» Required action:
Only the lines from the one containing "Task: Open the No line ending dropdown" through the end of the data are wanted, reproduced exactly and without pictures.
____
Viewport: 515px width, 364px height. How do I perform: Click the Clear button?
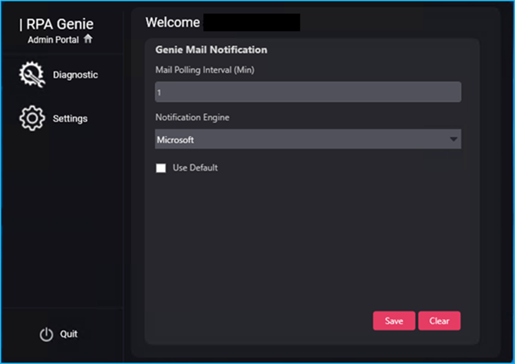439,321
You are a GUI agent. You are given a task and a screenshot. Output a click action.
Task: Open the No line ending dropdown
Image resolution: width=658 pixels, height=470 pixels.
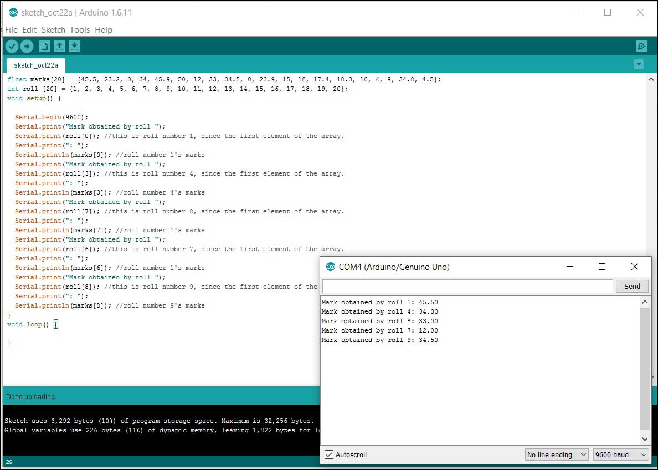pyautogui.click(x=557, y=454)
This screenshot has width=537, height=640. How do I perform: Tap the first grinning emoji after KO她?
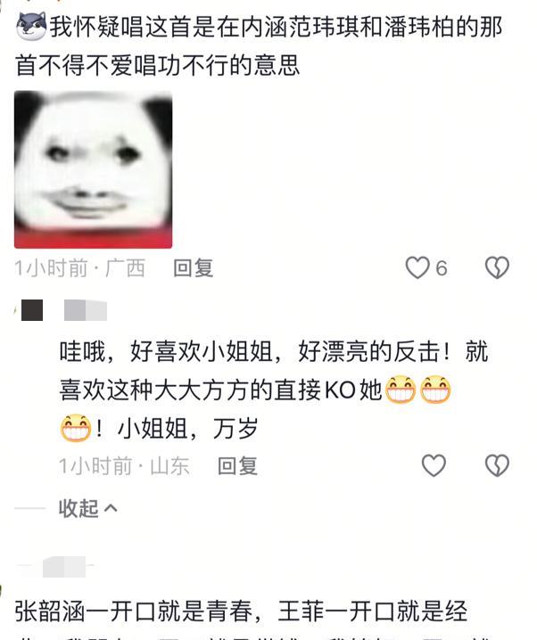(401, 390)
____
» Reply:
Task: Open the No line ending dropdown
Image resolution: width=658 pixels, height=470 pixels.
pyautogui.click(x=557, y=454)
This screenshot has width=537, height=640. How do I perform: Tap the first grinning emoji after KO她?
(401, 390)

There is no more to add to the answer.